Data for review
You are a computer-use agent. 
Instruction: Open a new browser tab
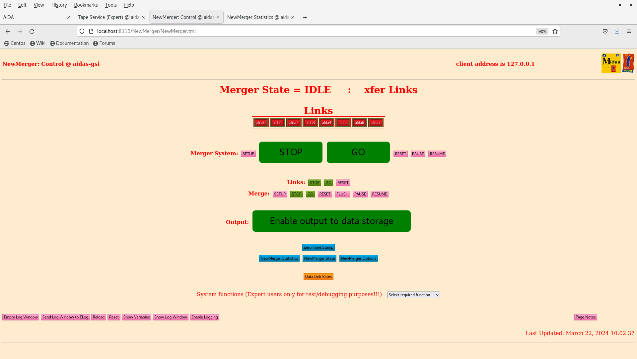305,17
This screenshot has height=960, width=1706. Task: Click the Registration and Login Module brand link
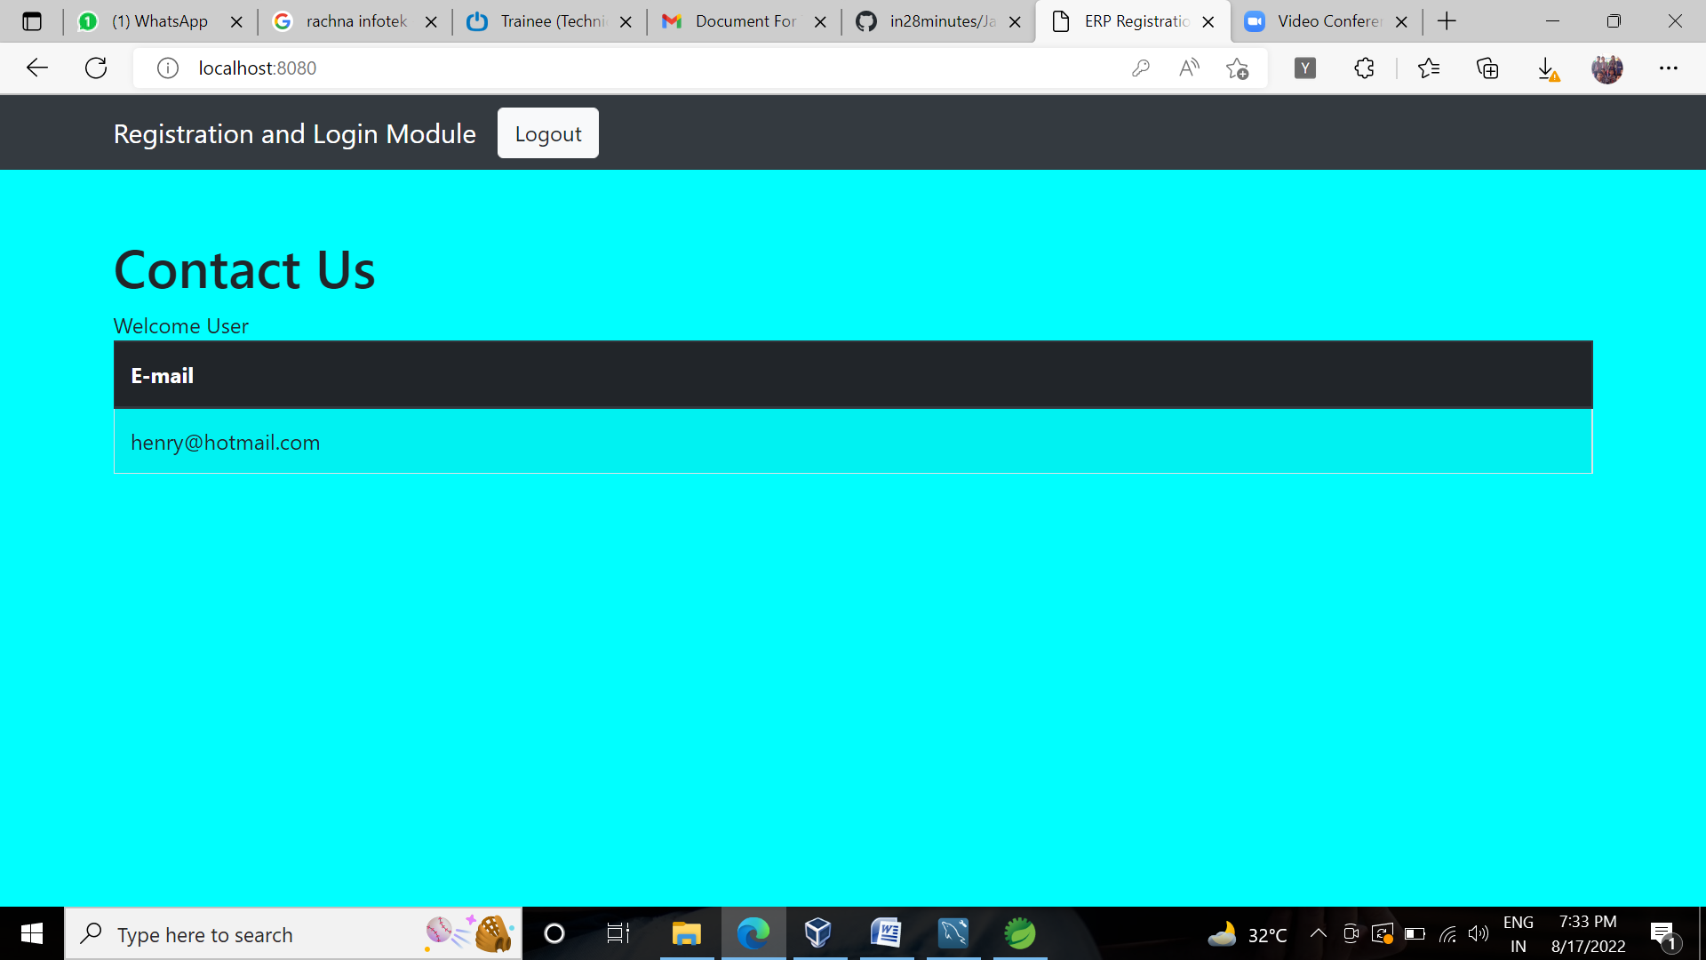(x=294, y=133)
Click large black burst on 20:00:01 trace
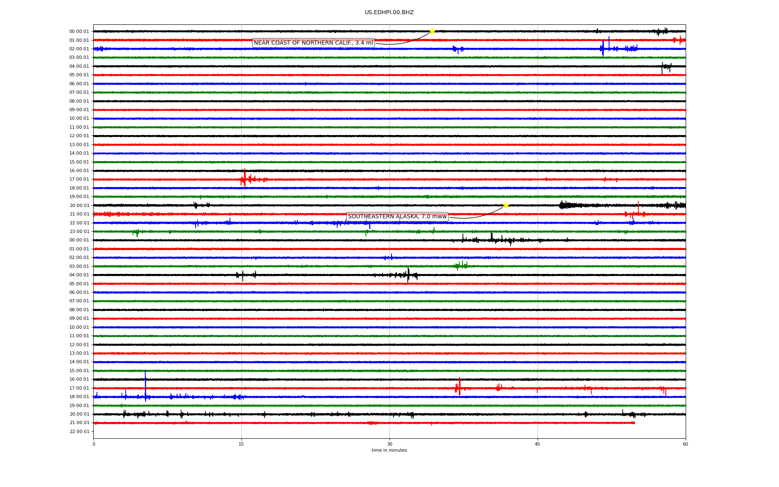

Brief
Reproduce the lines of the data that run from the one containing "Instruction: Open a new browser tab" to the final line, both included, exactly as they appear and without the pictures.

Reply
Instruction: Open a new browser tab
305,17
This screenshot has height=960, width=1706. Task: Click the Registration and Login Module brand link
(x=294, y=133)
Click large black burst on 20:00:01 trace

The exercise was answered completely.